As the Scholar in Residence at First UMC, Newton, I challenged the congregation to read the gospel lectionary text for each day of Holy Week and to sit with it. Of course, I am doing this too. I wanted to provide my first thoughts on Holy Week from a rural theologian and Christian educator.
Here is the link for the lectionary gospel for the today from the CEB version.
John 12:12-16
Palm Sunday has a lot of interesting interpretations. Often these interpretations have to do with God/Christ not being like the Kings of this world. Other interpreters depict anti-empire/anti-war representations. Still others point to prophecy and eschatology as signs of God’s Kingdom depicted in the Old Testament. These are all fine, but they lack something for a rural setting.

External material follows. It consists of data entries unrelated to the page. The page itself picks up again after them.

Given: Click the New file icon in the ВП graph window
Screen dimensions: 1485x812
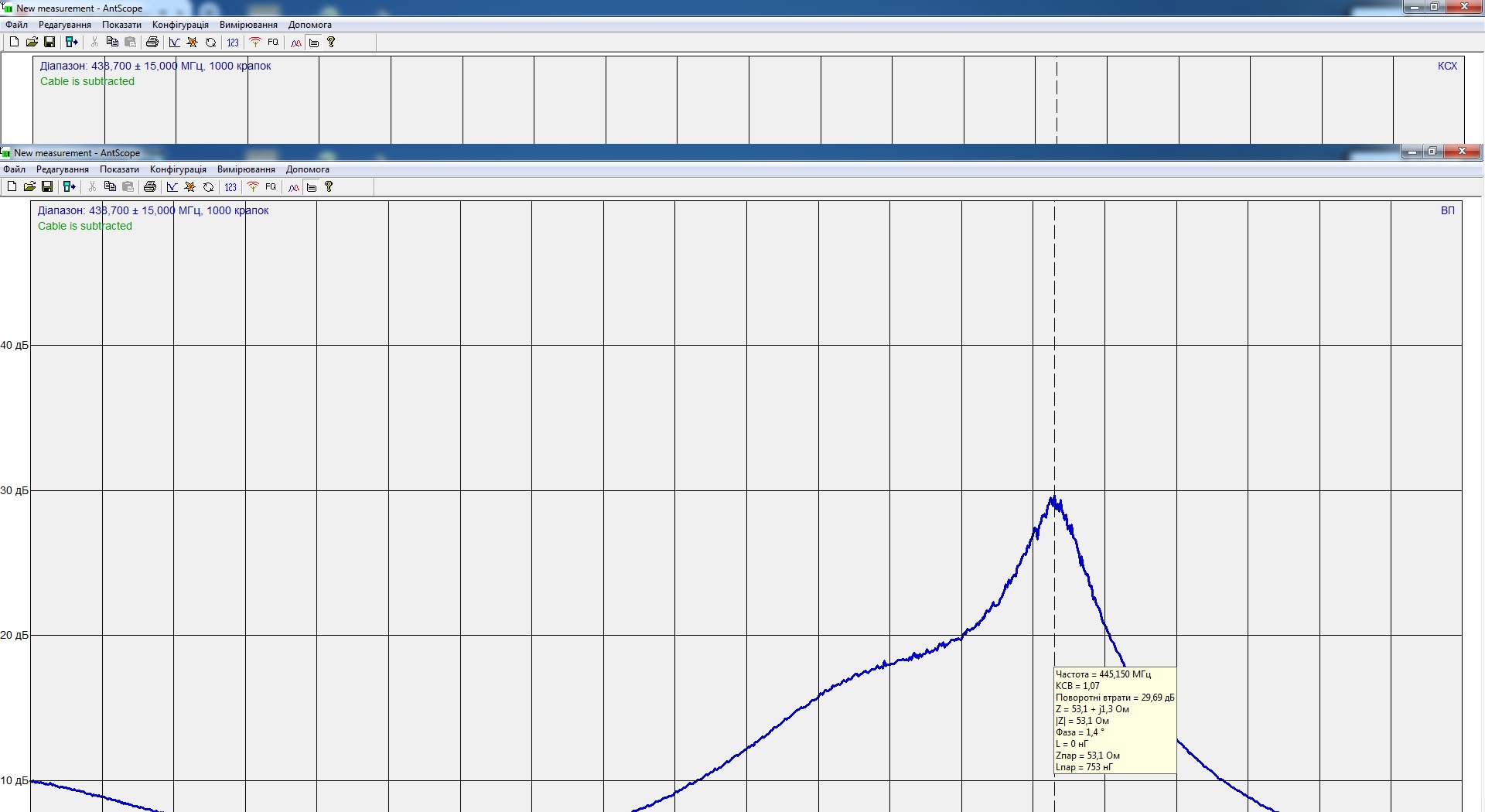Looking at the screenshot, I should coord(12,186).
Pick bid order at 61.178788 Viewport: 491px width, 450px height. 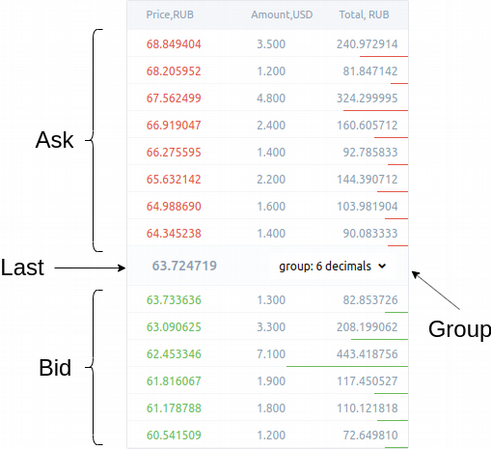pos(174,408)
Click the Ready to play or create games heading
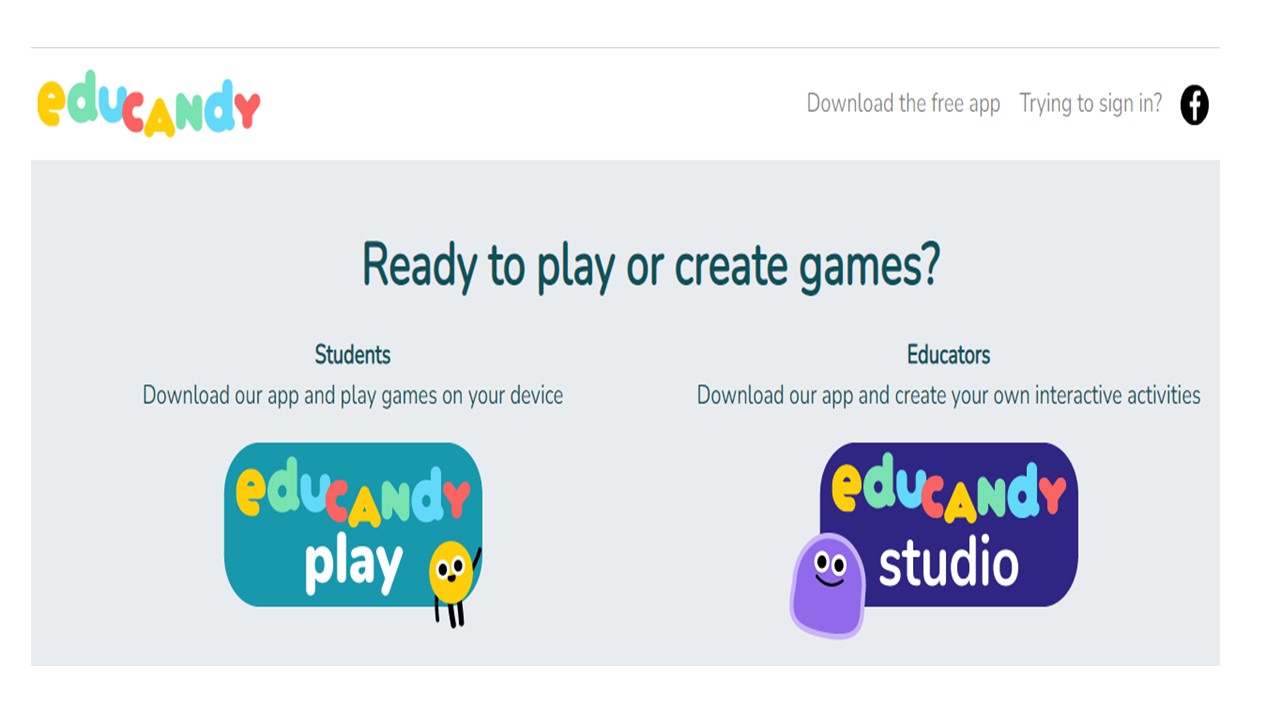 tap(650, 266)

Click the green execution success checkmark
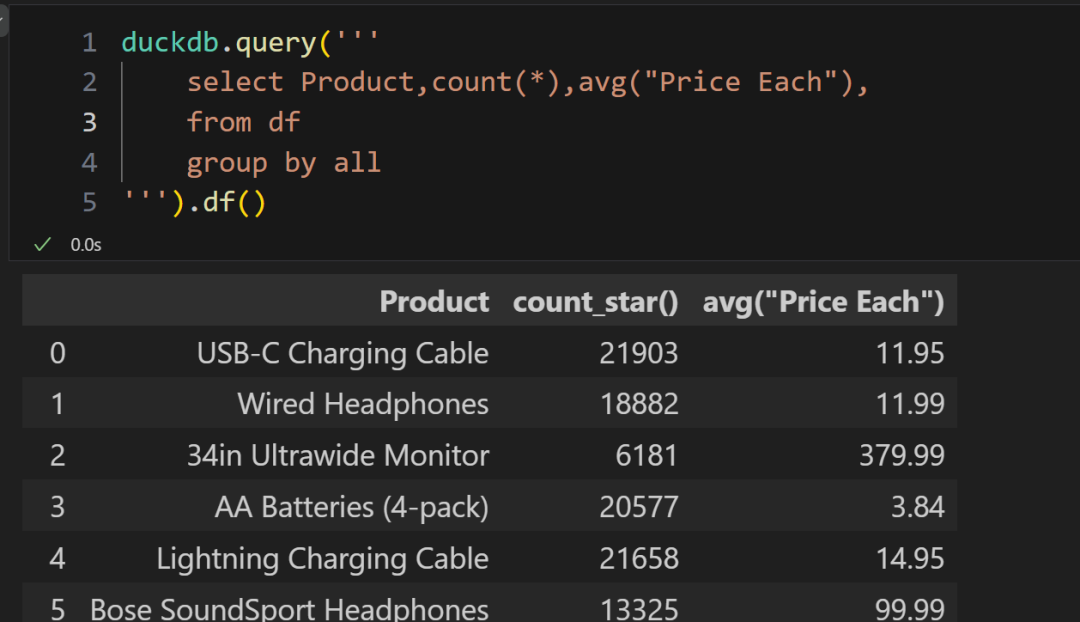tap(42, 244)
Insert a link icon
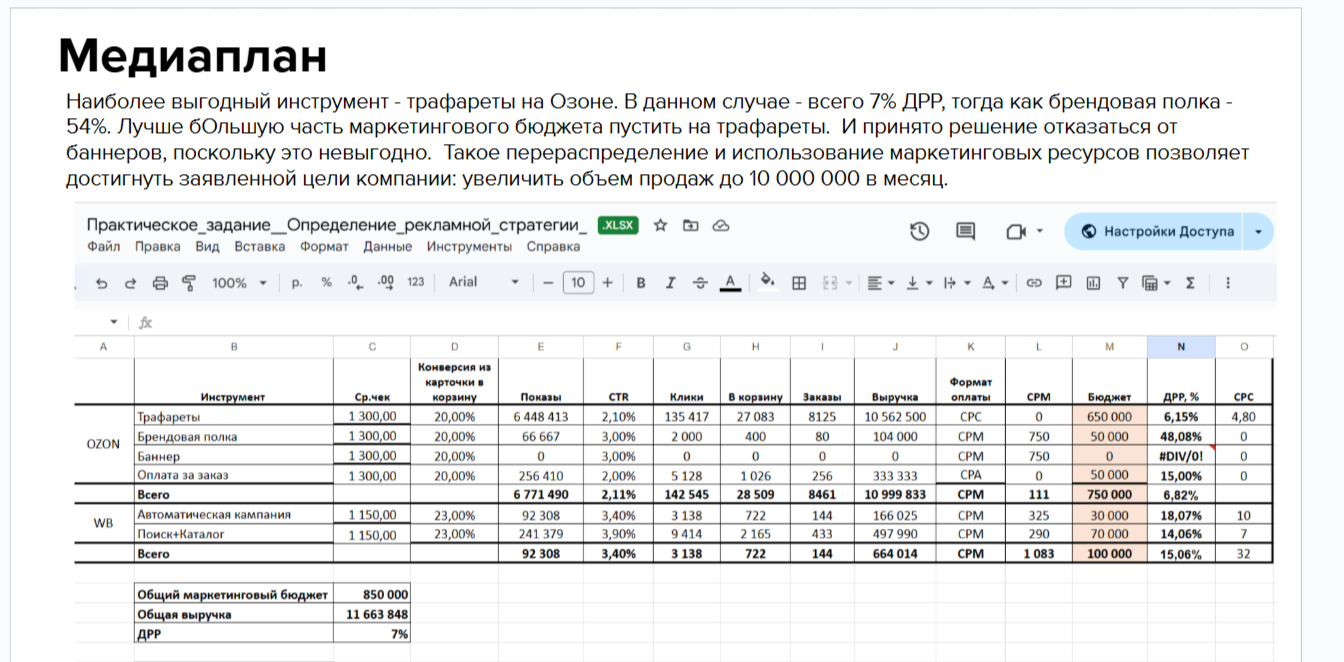The height and width of the screenshot is (662, 1344). (1034, 283)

I suggest Jesus as a rural character with message of hope and freedom for rural communities. For interpretation, I turn to Tex Sample and Richard Herzog, II. Recently, I re-read Sample’s White Soul: Country Music, The Church, and Working Americans. In this text, Sample (referencing Bourdieu) frames country music as a dominated aesthetic over and against the dominant elitist aesthetic. This could be classical music, pop, or whatever is deemed as elitist or even metropolitan. Sample views country music as an expression of the working class sentiment. I find Sample’s argument compelling and also helpful in terms of rural life and a rural aesthetic.

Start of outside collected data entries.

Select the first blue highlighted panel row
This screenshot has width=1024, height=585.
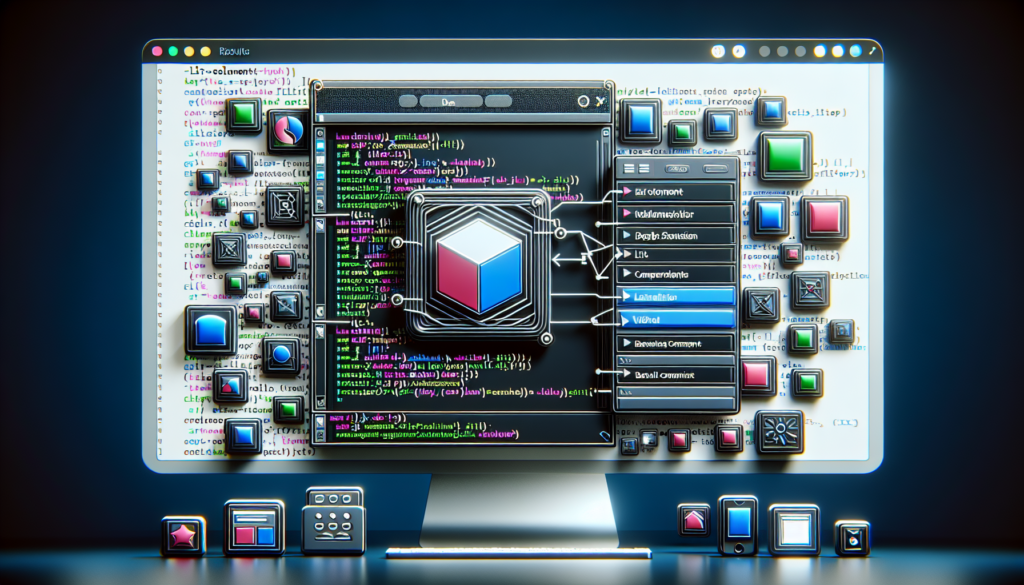coord(673,296)
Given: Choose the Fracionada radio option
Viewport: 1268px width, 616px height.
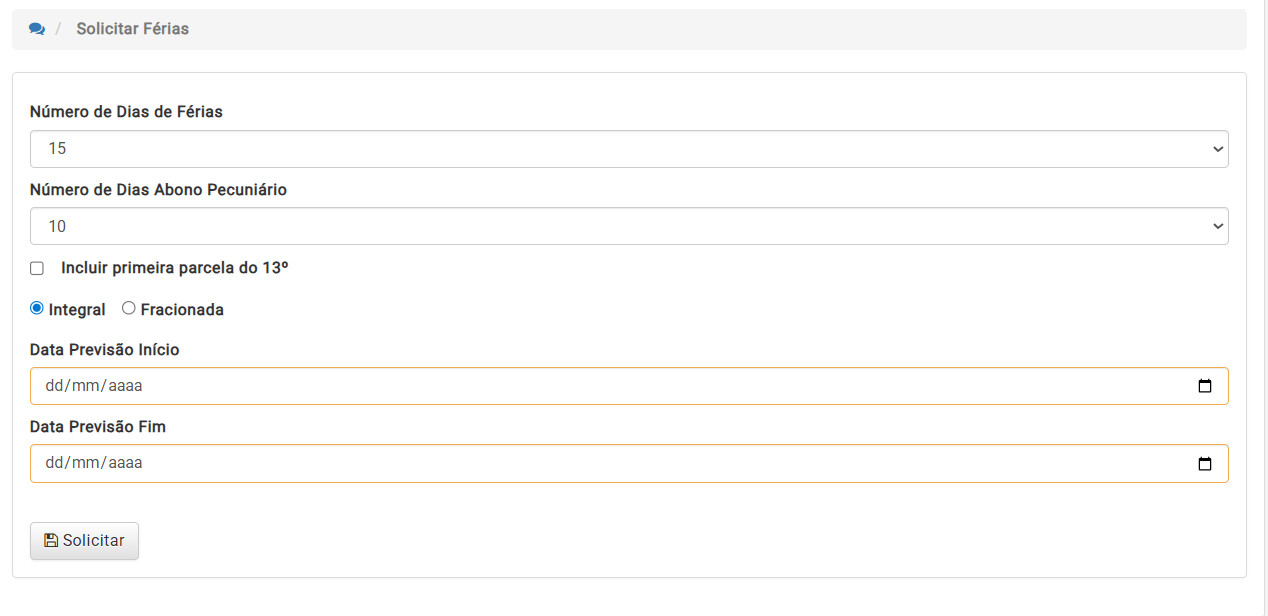Looking at the screenshot, I should [x=129, y=308].
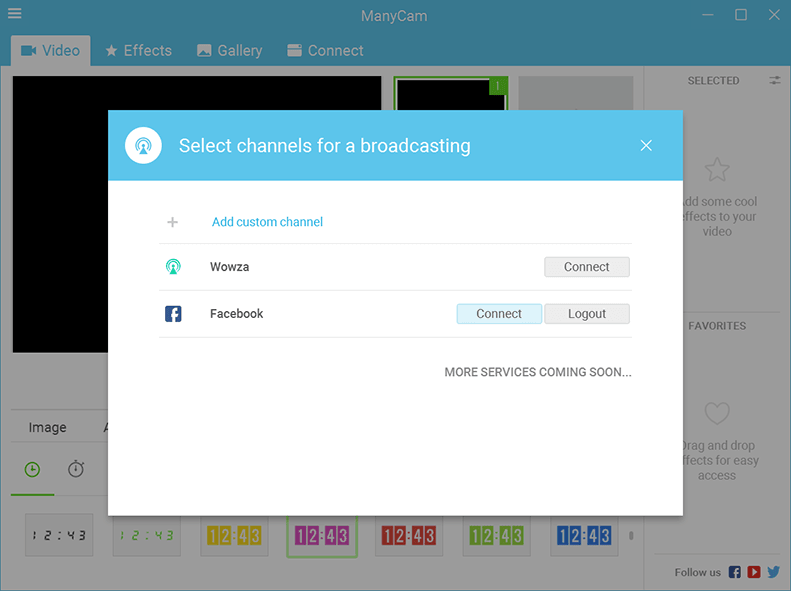Connect to the Facebook channel
The height and width of the screenshot is (591, 791).
coord(499,314)
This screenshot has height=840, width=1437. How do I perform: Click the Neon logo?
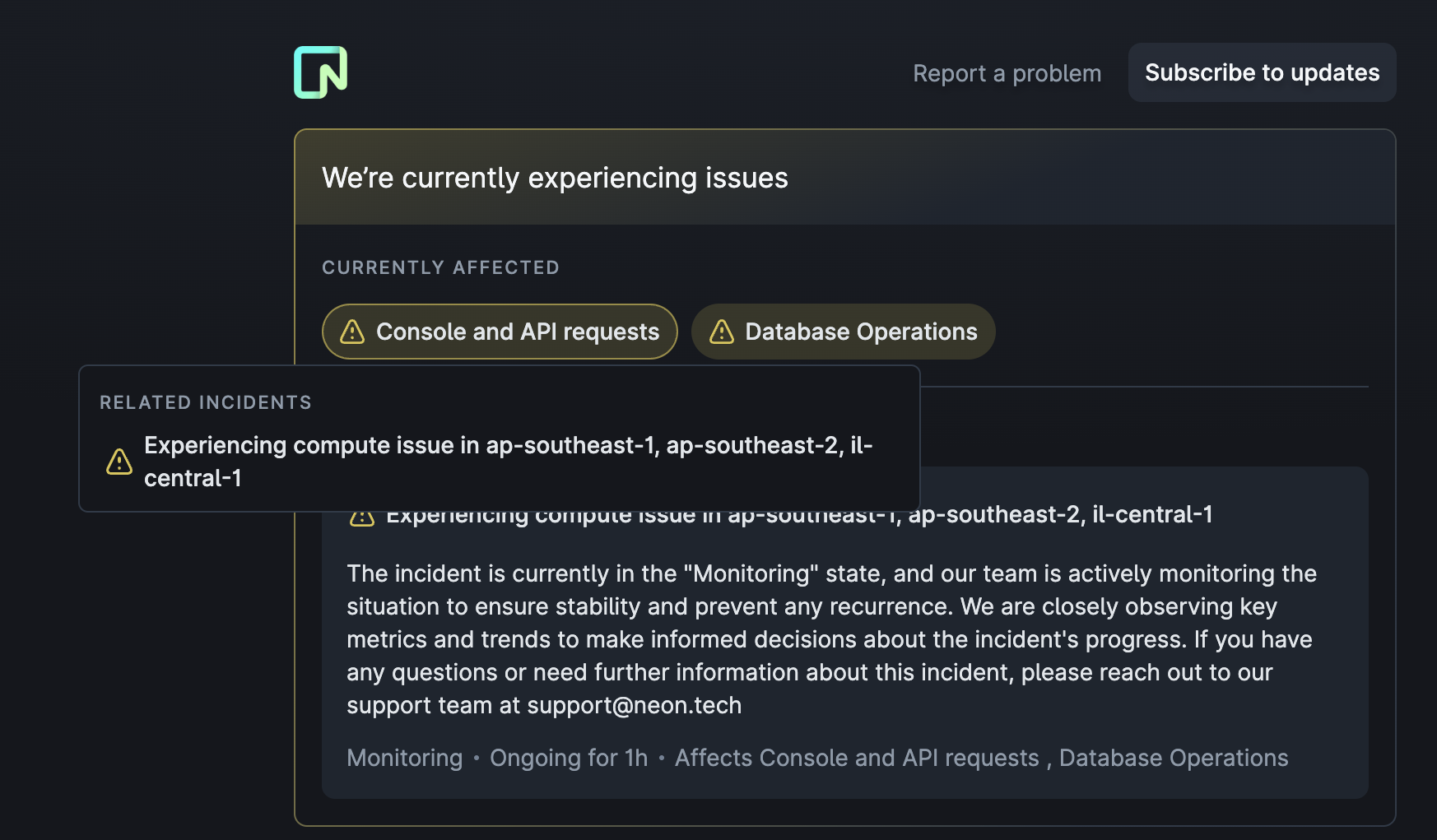[320, 72]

Sample’s work leads me to Herzog. He suggests that the rural peasant communities of Christ’s time operated differently than the urban centers. Our understanding of Temple and Torah traditions often come from urban and dominant interpretations, whereas the people Jesus often spoke to (the poor, the downtrodden, and the rural Galileans) often did not have the money, time, or training to follow the rituals. One particular example is the “The Friend at Night.” This parable points to hospitality of some simple bread late at night. This act would be laughed at by the wealthy urban elites, but serves as act of hope and resistance to a world that attempts to squash them.
From these two scholars I turn to Palm Sunday in the rural community. While the traditional interpretations are quick to add prophetic and eschatological language, what if this is more a response from a dominated rural culture. Jesus does not ride in on an expensive horse to fanfare, but on a young donkey with people waving tree branches. It is as if Jesus had the opportunity to ride in a limousine (side note, Dolly Parton intentionally misspells the word limousine in her 1989 album White Limozeen, which is is about a country girl moving to the city), but chose to come in on a tractor or his beat up old truck. He is a symbol of a rural and peasant class that can never or would never dream of being part of the urban elite, but are invading their space.

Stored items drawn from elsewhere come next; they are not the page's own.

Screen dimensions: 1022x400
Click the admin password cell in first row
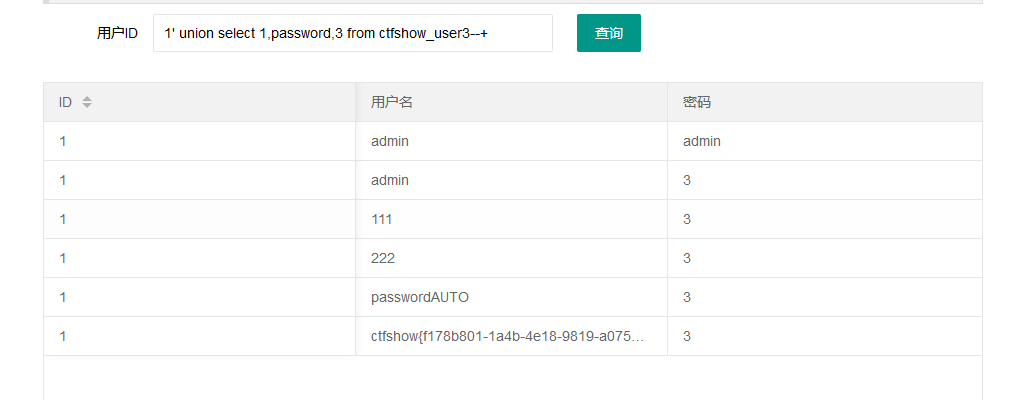click(825, 141)
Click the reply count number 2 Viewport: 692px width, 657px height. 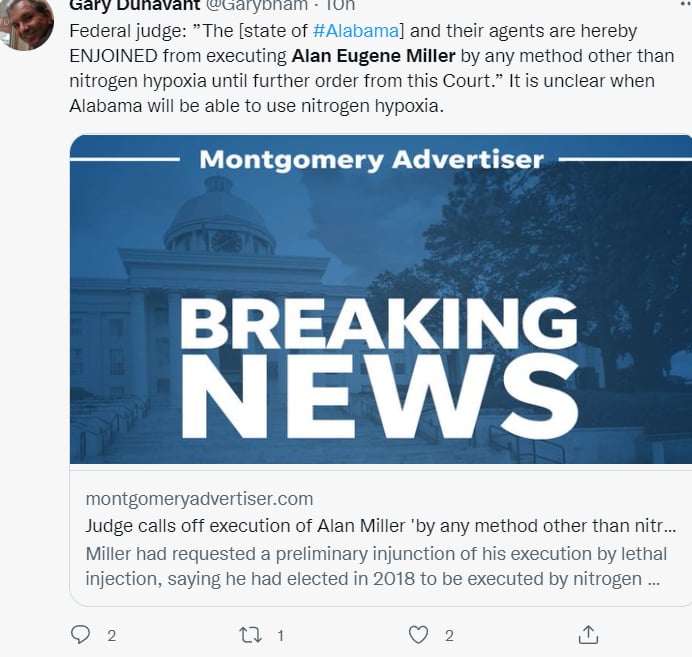pyautogui.click(x=112, y=636)

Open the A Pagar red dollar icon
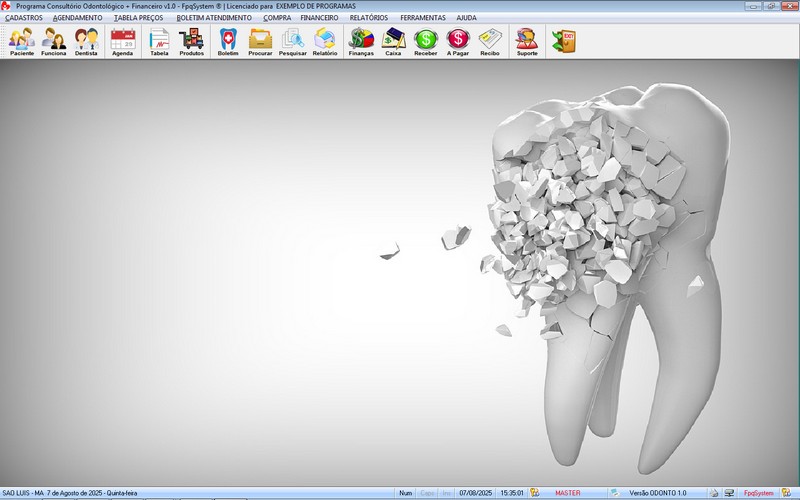pyautogui.click(x=458, y=40)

If we might imagine this today, I see Jesus riding on a flatbed trailer pulled behind the old truck with people screaming, loud music playing, and air horns sounding. I could see gunfire celebrations as this parade rolls into an unexpecting wealthy neighborhood.
Jesus is here to tell you that rural life is one to lift up. Rural culture is one to be celebrated and perhaps(and this works with the more standard interpretations too) looked toward as a place where hope might arise.
I want to add a small disclaimer: I know rural life is complicated. I know that racism, classism, heterosexism, and xenophobia exist in rural areas. Still, I consider rural areas marginalized spaces in twenty-first century United States.